Civilizational Continuity & Resilience Architecture

Civilizational Continuity & Resilience Architecture

  • Time-horizon declaration: 10, 50, 100, 500-year frames—explicitly separated.
  • Unit-of-analysis clarity: Humanity, civilization(s), institutions, ecological systems, techno-systems.
  • Threat model completeness: Catalog of existential and civilizational degradation pathways (ruin, collapse, lock-in).
  • Mechanism articulation: How the proposed causal pathways operate (not metaphors). 
  • Irreversibility & lock-in identification: One-way doors, path dependence, value-lock, infrastructure lock-in.
  • Tail/ruin gating: Handling fat tails, unknown unknowns, and discontinuities. 
  • Uncertainty taxonomy: Risk vs deep uncertainty vs ignorance—handled differently.

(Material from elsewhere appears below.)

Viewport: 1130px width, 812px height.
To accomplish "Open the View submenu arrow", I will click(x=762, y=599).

  • Scenario discipline: Scenarios as bounded explorations, not predictions.
  • Evidence posture: What is historical inference, what is model-derived, what is speculative. 

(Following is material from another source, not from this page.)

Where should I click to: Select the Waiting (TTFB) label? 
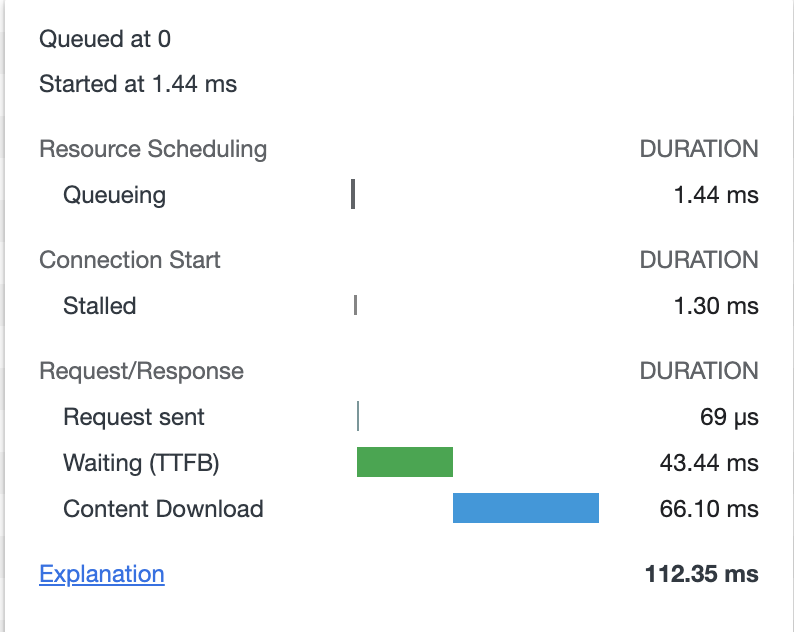coord(141,463)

  • Moral premises disclosure: Intergenerational ethics, value assumptions, discounting stance.
  • Governance feasibility: Institutions capable of sustaining long-horizon commitments (without authoritarian drift).
  • Incentive realism: Why current actors would invest in long-horizon goods; how free-riding is handled.
  • Robustness over optimality: Strategies that survive model error and surprise.
  • Monitoring & early warning: Sentinel signals for slow-burn degradation and fast shocks. 
  • Failure and misuse risk: Doomism, techno-utopianism, coercive policies justified by “the future.”
  • Decision/action translation: Clear levers, constraints, and staged interventions; not just worldview.